◆ **Dataset entries**:
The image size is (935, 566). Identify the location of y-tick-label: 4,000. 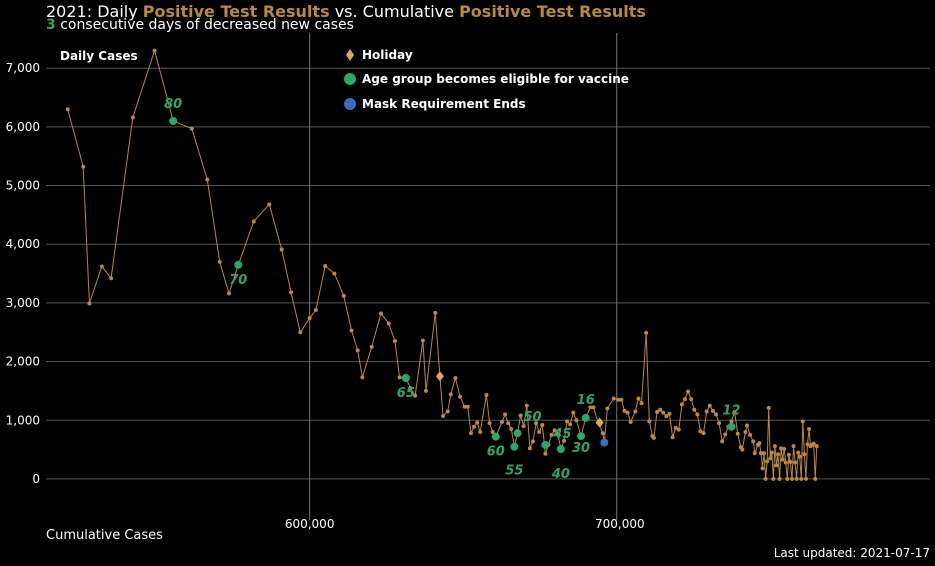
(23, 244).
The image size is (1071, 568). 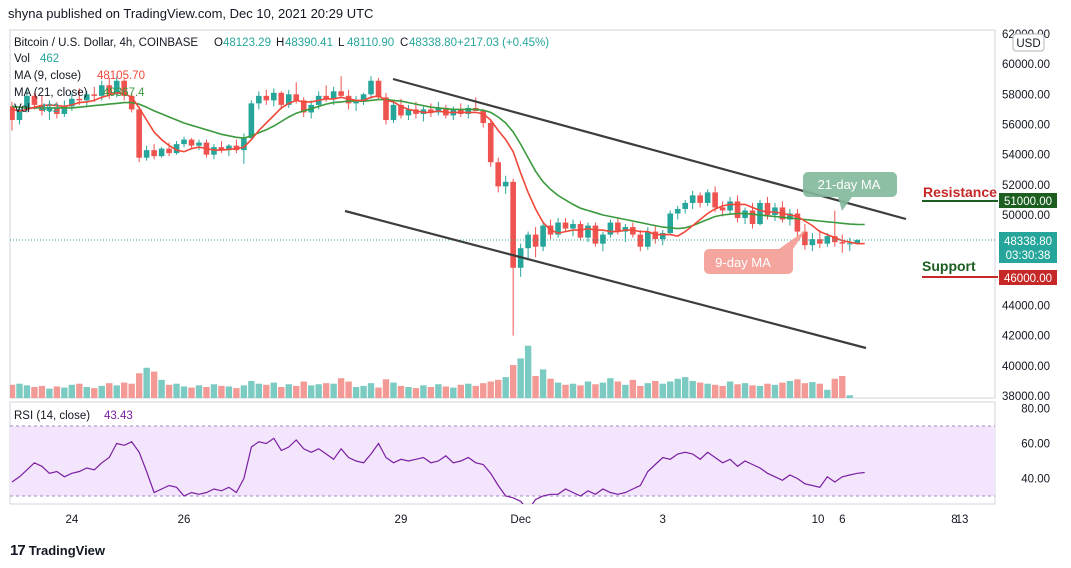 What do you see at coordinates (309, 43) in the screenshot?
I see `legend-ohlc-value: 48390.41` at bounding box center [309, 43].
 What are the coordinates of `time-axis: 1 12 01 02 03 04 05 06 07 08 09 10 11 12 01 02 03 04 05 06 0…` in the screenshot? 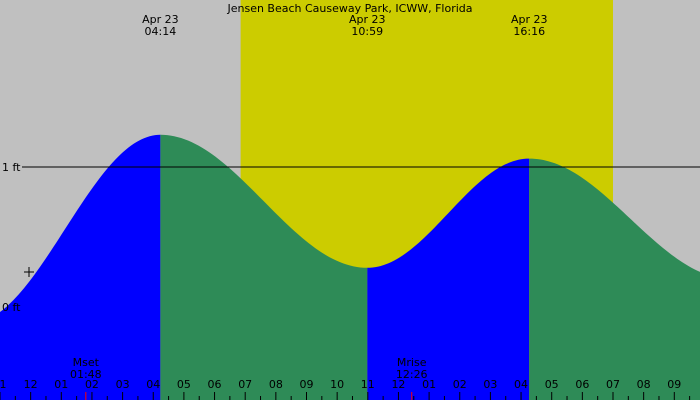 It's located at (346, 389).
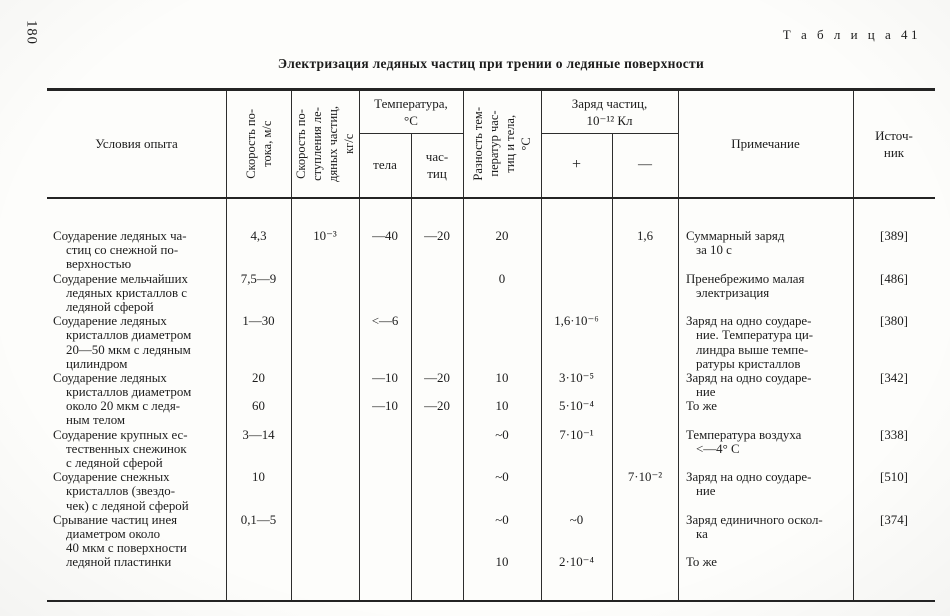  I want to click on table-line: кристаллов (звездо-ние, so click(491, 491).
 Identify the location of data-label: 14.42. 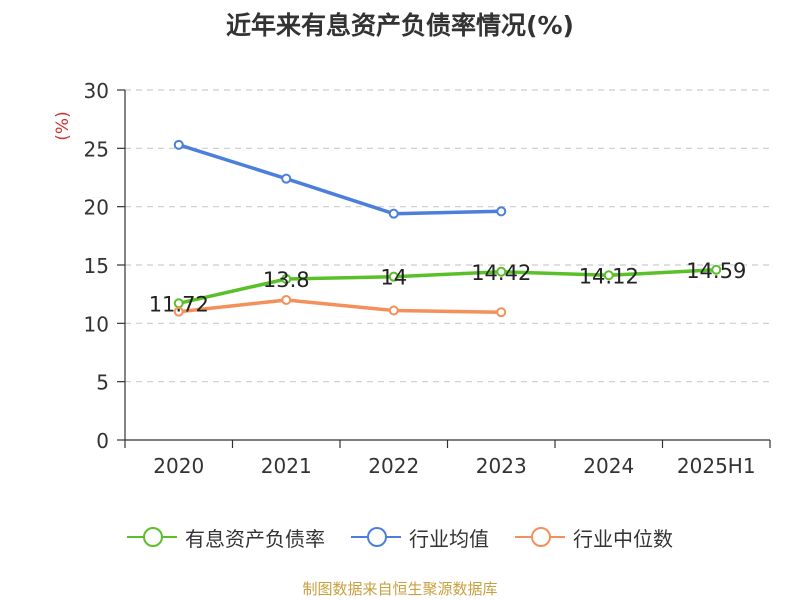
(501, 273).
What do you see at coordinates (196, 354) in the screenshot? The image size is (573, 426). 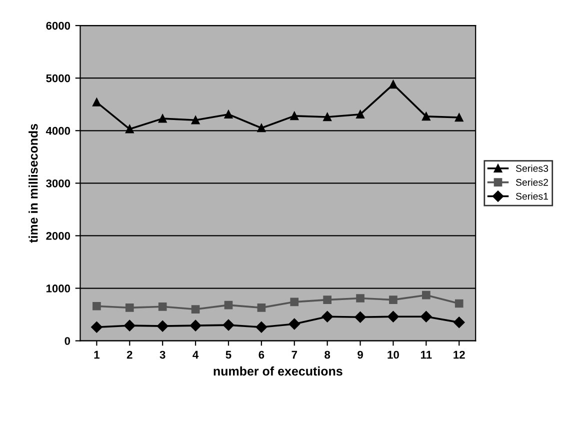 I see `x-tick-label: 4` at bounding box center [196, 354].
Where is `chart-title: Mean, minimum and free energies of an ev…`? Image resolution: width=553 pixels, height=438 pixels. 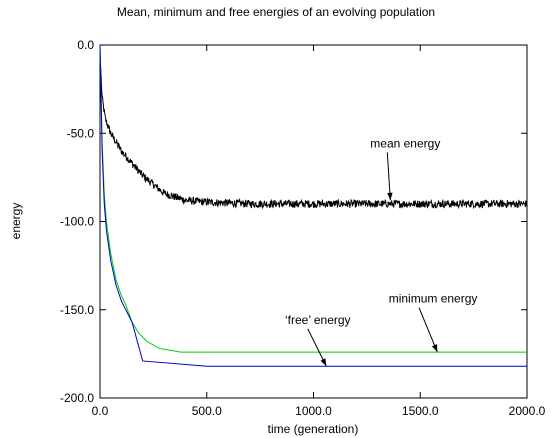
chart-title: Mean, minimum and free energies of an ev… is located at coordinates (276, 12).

--

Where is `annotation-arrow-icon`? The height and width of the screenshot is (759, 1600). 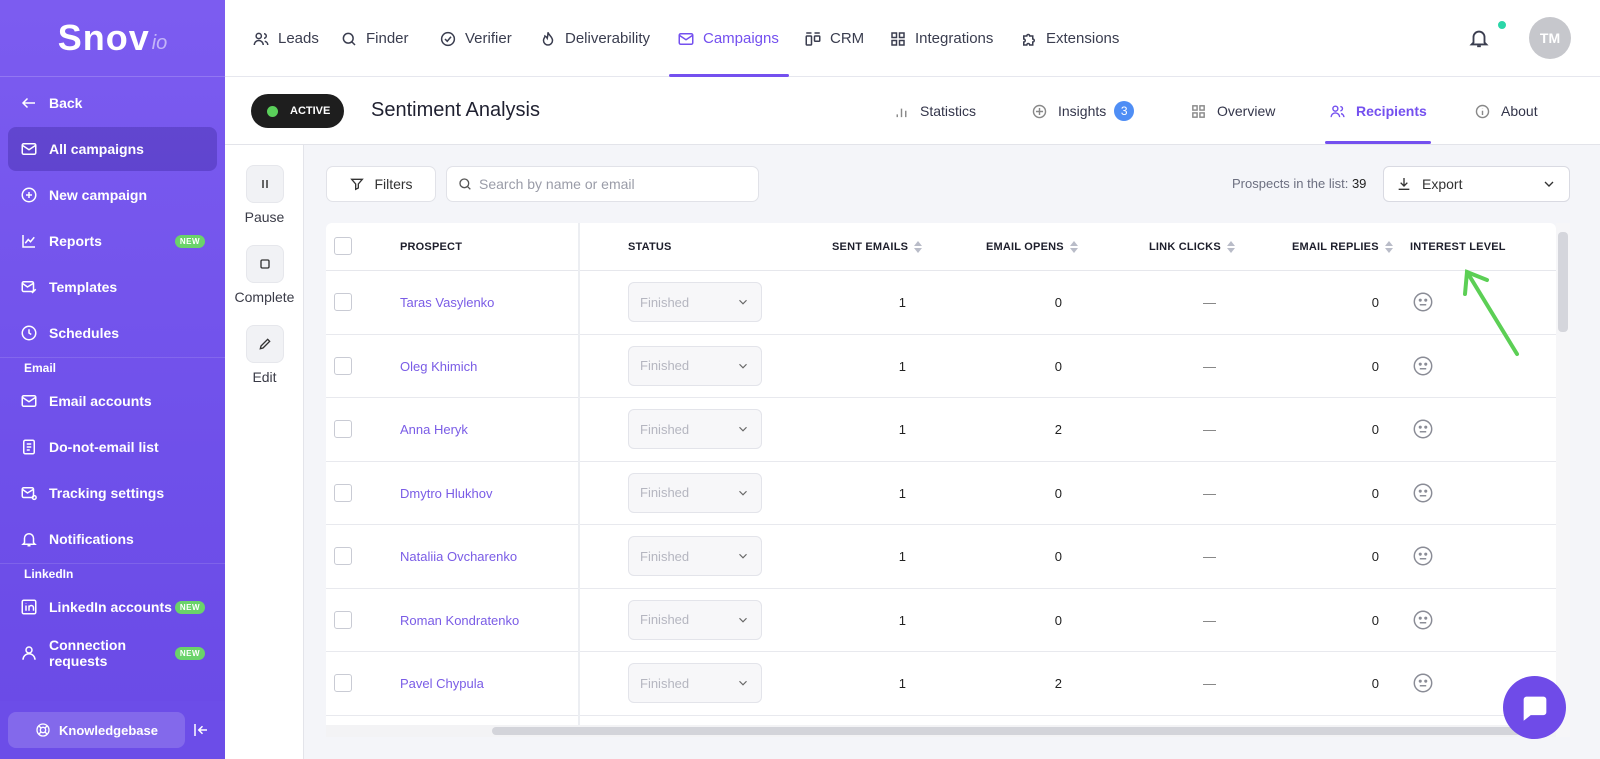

...

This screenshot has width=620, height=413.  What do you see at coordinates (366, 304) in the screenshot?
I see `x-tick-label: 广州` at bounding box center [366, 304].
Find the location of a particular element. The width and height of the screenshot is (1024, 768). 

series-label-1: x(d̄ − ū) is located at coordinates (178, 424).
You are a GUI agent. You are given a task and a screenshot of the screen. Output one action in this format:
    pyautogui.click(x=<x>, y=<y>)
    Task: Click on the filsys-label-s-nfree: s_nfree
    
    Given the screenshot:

◆ **What needs to be done**:
Recast everything from the line containing "pixels, height=438 pixels." down to the line containing "chart-title: Mean, minimum and free energies of an ev… is" in the records above as a numbered list, skipping blank lines and leaving out the pictures.

◆ **Written reply**:
1. Where is `chart-title: Mean, minimum and free energies of an ev…`? Image resolution: width=553 pixels, height=438 pixels. 
2. chart-title: Mean, minimum and free energies of an ev… is located at coordinates (276, 12).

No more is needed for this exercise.